Entretien avec le père Giovanni Cavalcoli, théologien dominicain.“Accorder ou non la communion, est du ressort de la pastorale de l’Église et des normes liturgiques fixées par l’Église, selon sa prudence.” L’accès éventuel, sous certaines conditions et dans certains cas, des divorcés-remariés aux sacrements ne relève pas de la doctrine, ni de l’essence du mariage et de l’eucharistie affirme au Vatican Insider le père dominicain Giovanni Cavalcoli, philosophe, métaphysicien et théologien dogmatique.
D’aucuns assurent que tout assouplissement de la discipline sacramentelle quant aux divorcés-remariés constituerait une “hérésie” ou à tout le moins une attaque portée au cœur de la doctrine de l’indissolubilité du mariage ? Qu’en est-il ?
Père Giovanni Cavalcoli : La discipline des sacrements constitue un pouvoir législatif confié par le Christ à l’Église, afin que celle-ci, au cours de l’Histoire et de l’évolution des circonstances, sache administrer les sacrements, selon la volonté du Christ.

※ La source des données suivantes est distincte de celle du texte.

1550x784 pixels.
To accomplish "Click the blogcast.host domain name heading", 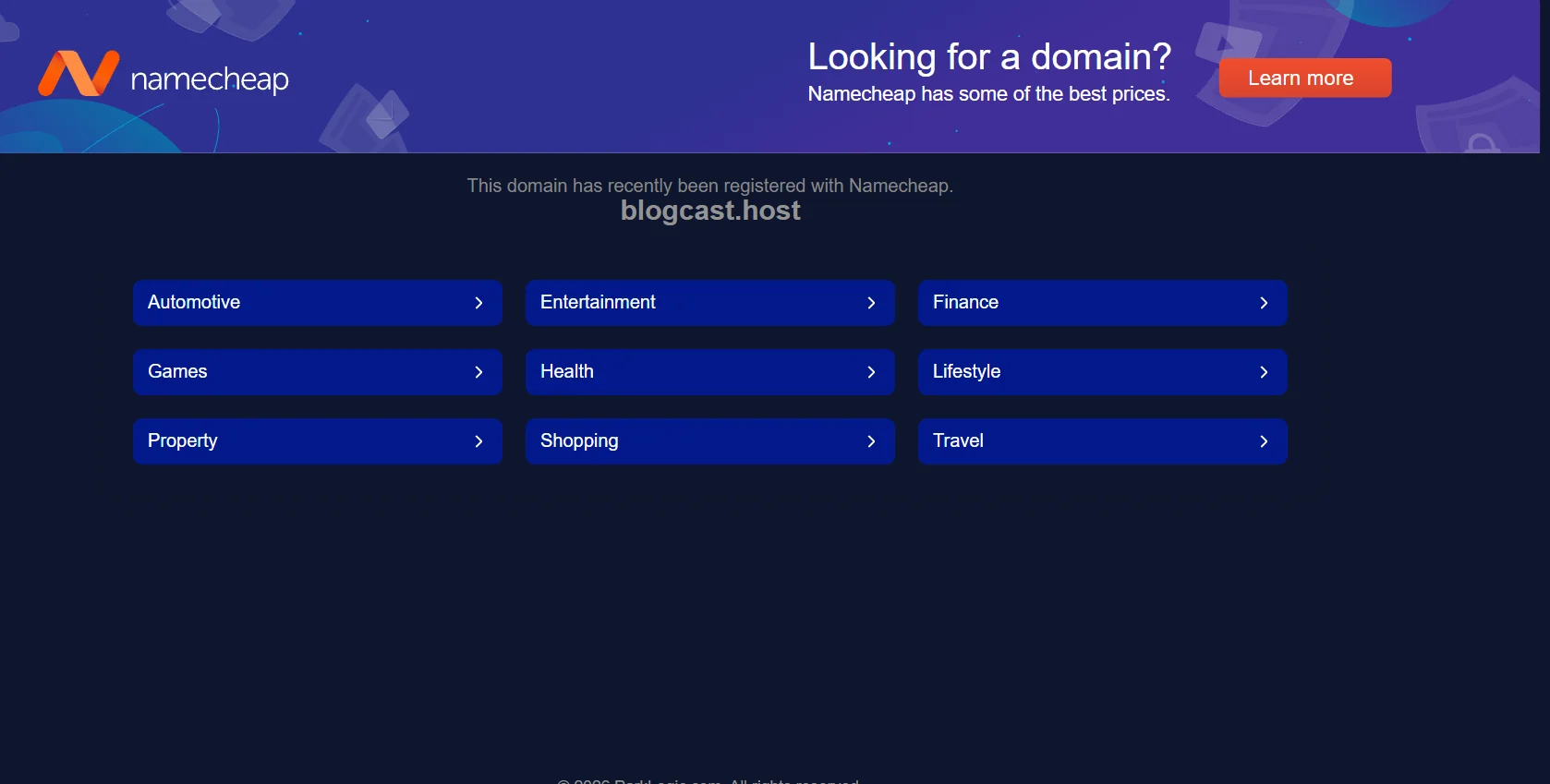I will pyautogui.click(x=709, y=211).
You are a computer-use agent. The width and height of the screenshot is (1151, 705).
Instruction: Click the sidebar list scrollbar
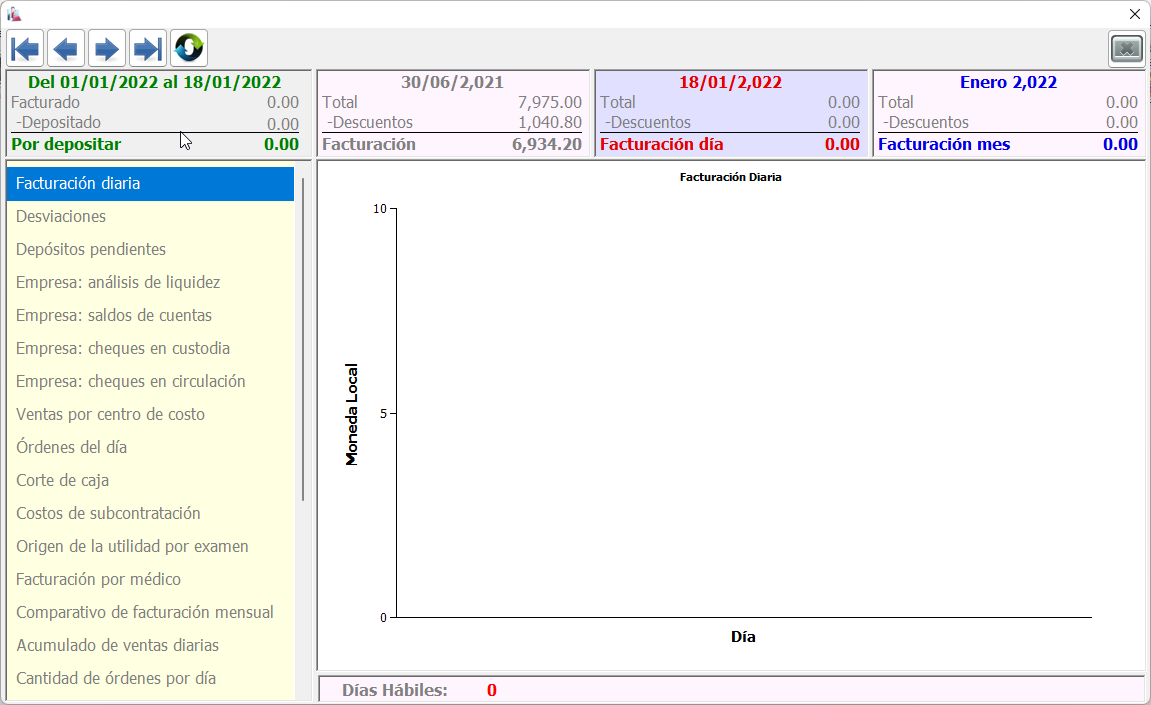[x=302, y=340]
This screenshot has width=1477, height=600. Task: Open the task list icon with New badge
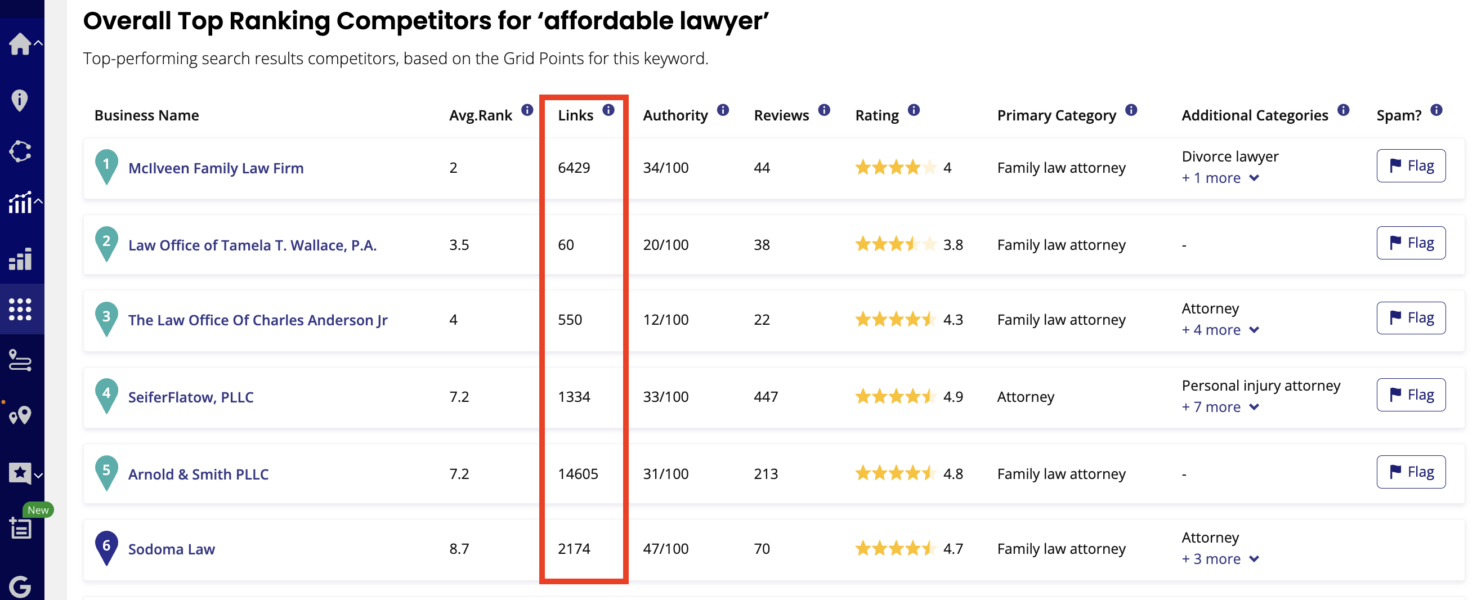point(20,530)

La discipline régissant actuellement la pastorale et la conduite des divorcés-remariés est une loi ecclésiastique, qui entend concilier respect du sacrement du mariage, dont l’indissolubilité représente un élément essentiel, et salut possible du nouveau couple.

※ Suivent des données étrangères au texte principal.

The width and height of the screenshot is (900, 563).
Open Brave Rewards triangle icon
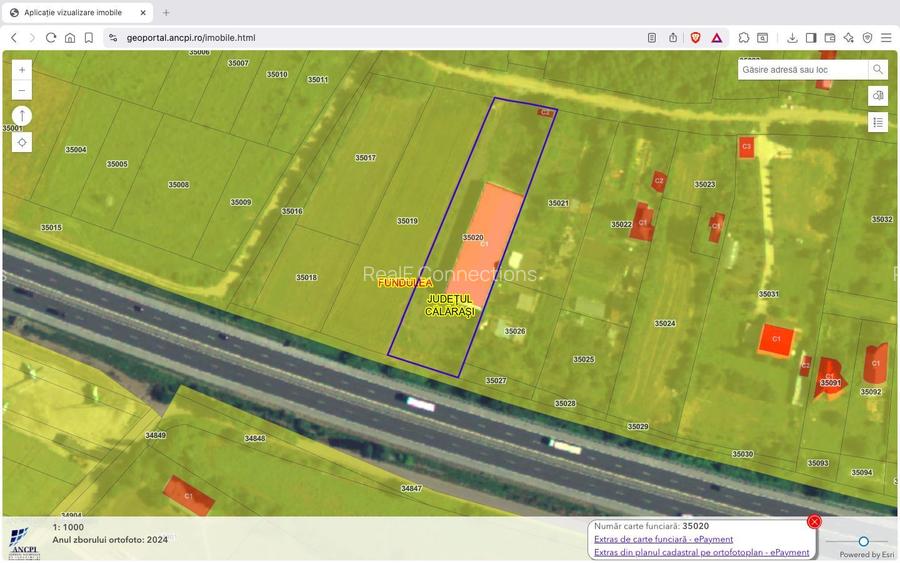pos(717,38)

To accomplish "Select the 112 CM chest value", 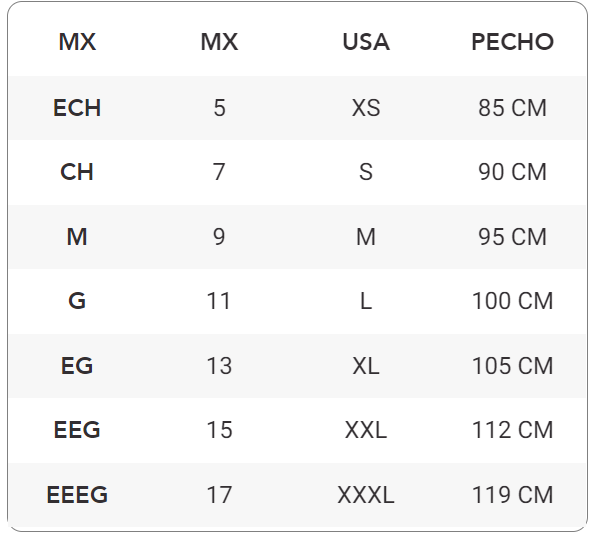I will point(512,430).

L’Église ne peut changer la loi divine instituant et régissant l’essence des sacrements, elle peut en revanche modifier les lois qu’elle a promulguées et qui portent sur la discipline et la pastorale des sacrements. Une éventuelle évolution du cadre actuel s’appliquant aux divorcés-remariés ne devrait donc nullement amoindrir la dignité du sacrement du mariage, mais constituer, au contraire, une disposition mieux à même d’affronter et de résoudre les situations de notre temps.

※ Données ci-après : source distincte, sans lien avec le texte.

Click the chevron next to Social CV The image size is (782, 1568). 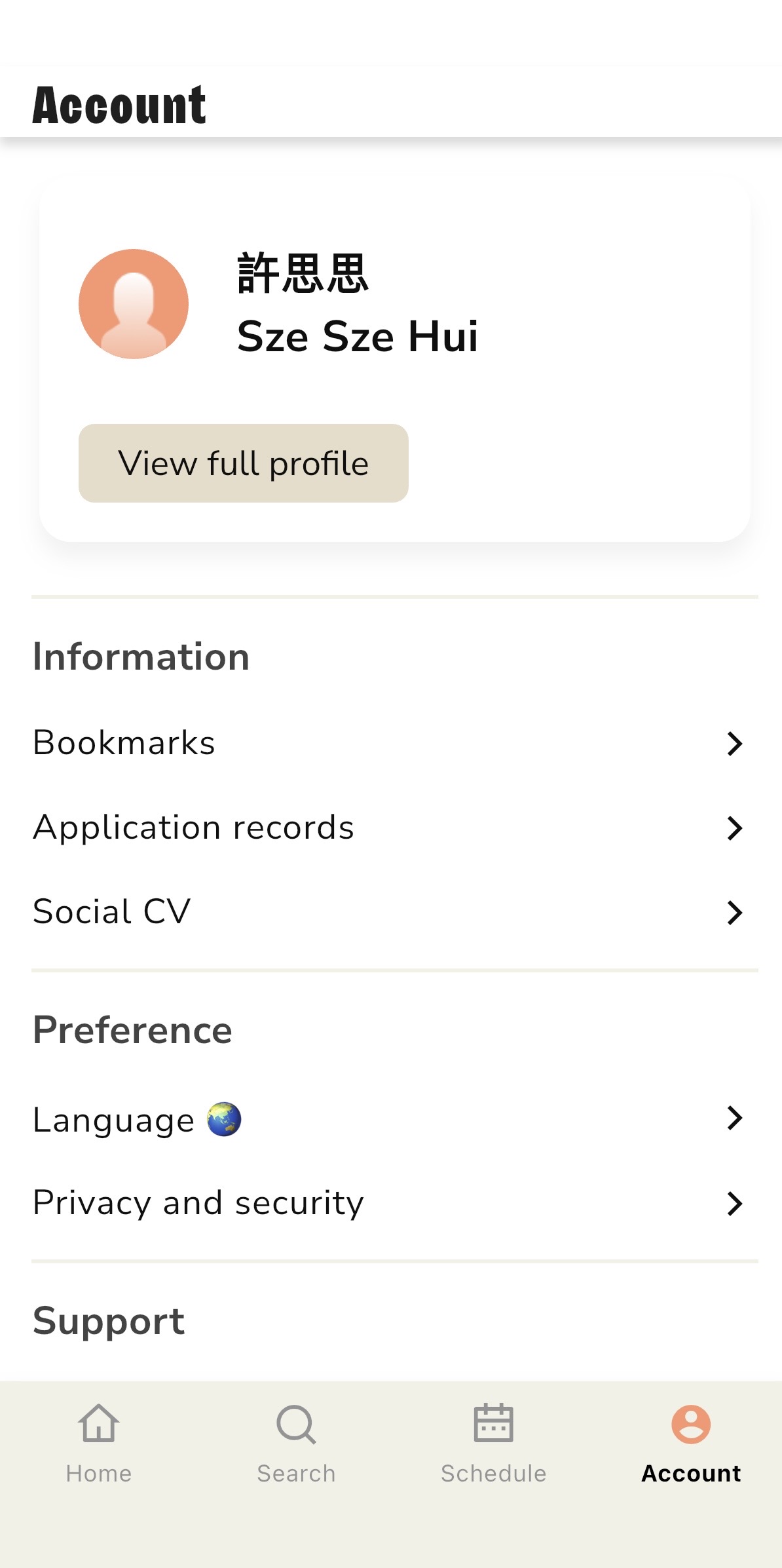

La décision d’accorder, dans certains cas et sous certaines conditions, la communion aux divorcés vivant une seconde union relève-t-elle de la discipline ou de l’essence du sacrement du mariage et de l’eucharistie ?
De la discipline incontestablement. Il est absolument impensable pour un catholique qu’un synode puisse porter atteinte à l’essence-même d’un sacrement, quel qu’il soit.
Vous avez écrit : “Le dogme ne peut changer, contrairement aux dispositions pastorales”. Que signifie cette affirmation dans le cas qui nous occupe ?
Elle signifie qu’en plusieurs occasions solennelles, l’Église a défini avec autorité l’essence du sacrement du mariage et de l’Eucharistie, comme autant de reflets manifestes de la Parole de Dieu, qui ne sauraient évoluer. En revanche, le Christ a confié à l’autorité ecclésiastique la définition des circonstances et des conditions.
L’Église est dès lors infaillible lorsqu’elle reconnaît, codifie et interprète la loi divine, mais dès l’instant où elle promulgue des lois, celles-ci revêtent une simple valeur contingente, relative et temporelle.
Certaines déclarations, en lien avec le débat synodal, laissent à penser que la Tradition confinerait au texte immuable, sur la base duquel on s’arrogerait le droit de juger les uns et les autres en les soumettant à l’examen de “catholicité”. Pouvez-vous nous éclairer sur la Tradition ?
La sainte Tradition porte la transmission orale et fidèle du message révélé, elle est la prédication apostolique de la Parole de Dieu au cours de l’Histoire, un magistère vivant, la transmission que le Christ a confiée aux apôtres et à leurs successeurs sous la conduite de Pierre, de génération en génération jusqu’à nos jours, jusqu’au pape François et jusqu’à la fin des temps.
L’attitude de certains catholiques en appelant directement à la Tradition pour dénigrer le magistère du Pape et de l’Église, n’est pas recevable, car celui-ci est, selon la volonté même du Christ, le gardien suprême et infaillible de la Tradition, voilà pourquoi il est insensé de vouloir corriger le Pape ou le magistère au nom de celle-ci.
Le divorcé ayant contracté une seconde union vit-il dans une condition de péché ?
“Le péché est un acte, pas une condition ni un état permanent. Le problème des divorcés remariés tient dans le fait que l’adultère, doublé de la circonstance aggravante du concubinage, est un péché mortel. Le couple, en s’unissant, commet donc un péché mortel, s’il n’y a pas de repentir. Cependant, certaines conditions poussent parfois facilement au péché, puisqu’elles en constituent des occasions presque inévitables, comme dans le cas notamment des divorcés-remariés, qui vivent une union adultère, étant l’un et/ou l’autre, liés par un précédent mariage légitime.